> _STATED GOAL 1_: Rewrite the rows from the start of the rows down to the line containing "pyautogui.click(x=125, y=332)", changing every "dimension" to "measurement" and leaving everything else unchanged.

> _EXCERPT TO READ_:
- Born: Adam Peltzman
- Education: Wesleyan University
- Occupations: Writer; producer; voice actor;
- Years active: 1997–present
- Known for: Odd Squad; Wallykazam; Blue's Clues; The Backyardigans; The Electric Company; Bubble Guppies; Go, Dog. Go!;

= Adam Peltzman =

American television writer and producer

Adam Peltzman is an American television writer and producer. He was a writer for various shows at Nickelodeon before creating his own Nick Jr. Channel series, Wallykazam!, as well as he created the PBS Kids series Odd Squad, where he was the head writer and executive producer for both series.

Peltzman was also the head writer for the third season of the rebooted Electric Company series, and is the showrunner and executive producer of the Netflix series, Go, Dog. Go!

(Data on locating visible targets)
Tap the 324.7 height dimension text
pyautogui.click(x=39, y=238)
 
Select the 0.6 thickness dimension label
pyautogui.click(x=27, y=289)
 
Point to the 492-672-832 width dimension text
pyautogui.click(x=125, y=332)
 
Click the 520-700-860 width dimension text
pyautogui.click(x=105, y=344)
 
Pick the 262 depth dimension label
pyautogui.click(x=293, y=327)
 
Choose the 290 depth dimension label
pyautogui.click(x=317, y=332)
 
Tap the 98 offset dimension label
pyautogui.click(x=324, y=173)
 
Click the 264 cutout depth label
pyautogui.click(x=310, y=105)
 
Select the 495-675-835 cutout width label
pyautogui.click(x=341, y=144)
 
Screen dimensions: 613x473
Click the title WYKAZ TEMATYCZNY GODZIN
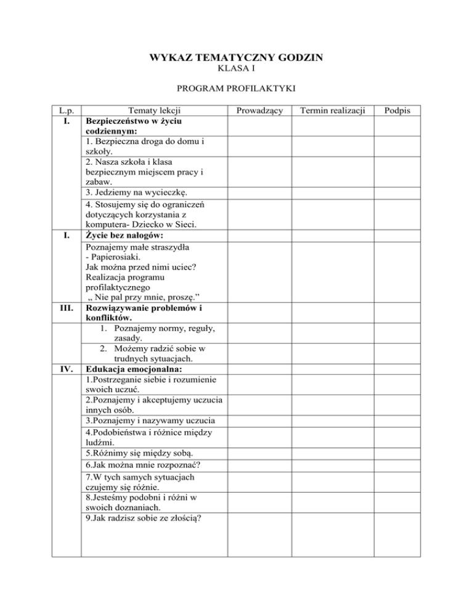pos(236,59)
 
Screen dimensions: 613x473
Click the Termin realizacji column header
pos(332,110)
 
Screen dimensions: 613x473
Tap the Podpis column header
pos(397,110)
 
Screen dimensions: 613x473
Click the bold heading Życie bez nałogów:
pos(129,236)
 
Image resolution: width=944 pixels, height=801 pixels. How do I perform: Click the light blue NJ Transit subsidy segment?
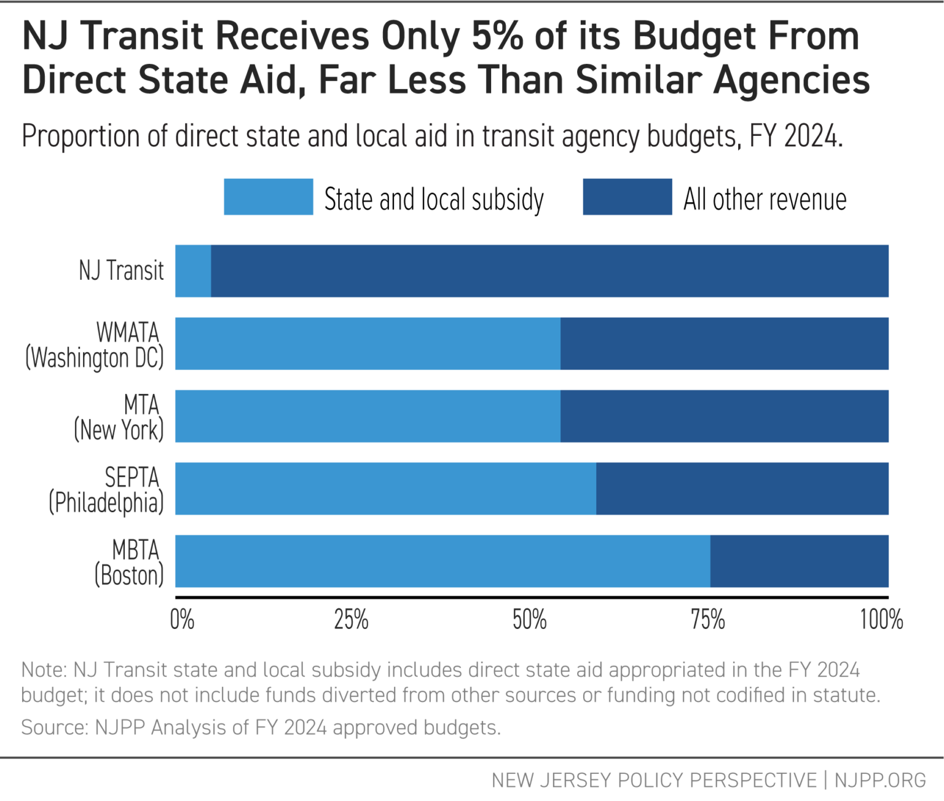[193, 271]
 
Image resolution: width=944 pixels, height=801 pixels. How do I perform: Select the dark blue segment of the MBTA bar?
[799, 561]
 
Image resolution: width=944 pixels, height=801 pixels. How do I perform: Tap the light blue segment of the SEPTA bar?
[385, 489]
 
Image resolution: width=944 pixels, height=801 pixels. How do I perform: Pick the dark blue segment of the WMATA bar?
[724, 344]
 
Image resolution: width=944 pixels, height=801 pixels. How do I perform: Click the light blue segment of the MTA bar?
[368, 416]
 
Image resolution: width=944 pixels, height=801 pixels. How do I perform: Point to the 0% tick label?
[182, 620]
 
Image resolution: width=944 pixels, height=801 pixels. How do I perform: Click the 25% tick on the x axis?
[351, 620]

> _STATED GOAL 2_:
Answer these questions from the Adam Peltzman profile:
(a) Which university did Peltzman attend?
(b) What Nick Jr. Channel series did he create?
(c) For which season of the rebooted Electric Company series was he head writer?

> _FINISHED ANSWER 1_:
Tap the 324.7 height measurement text
pyautogui.click(x=39, y=238)
 
Select the 0.6 thickness measurement label
pyautogui.click(x=27, y=289)
 
Point to the 492-672-832 width measurement text
pyautogui.click(x=125, y=332)

> _FINISHED ANSWER 2_:
(a) Wesleyan University
(b) Wallykazam!
(c) The third season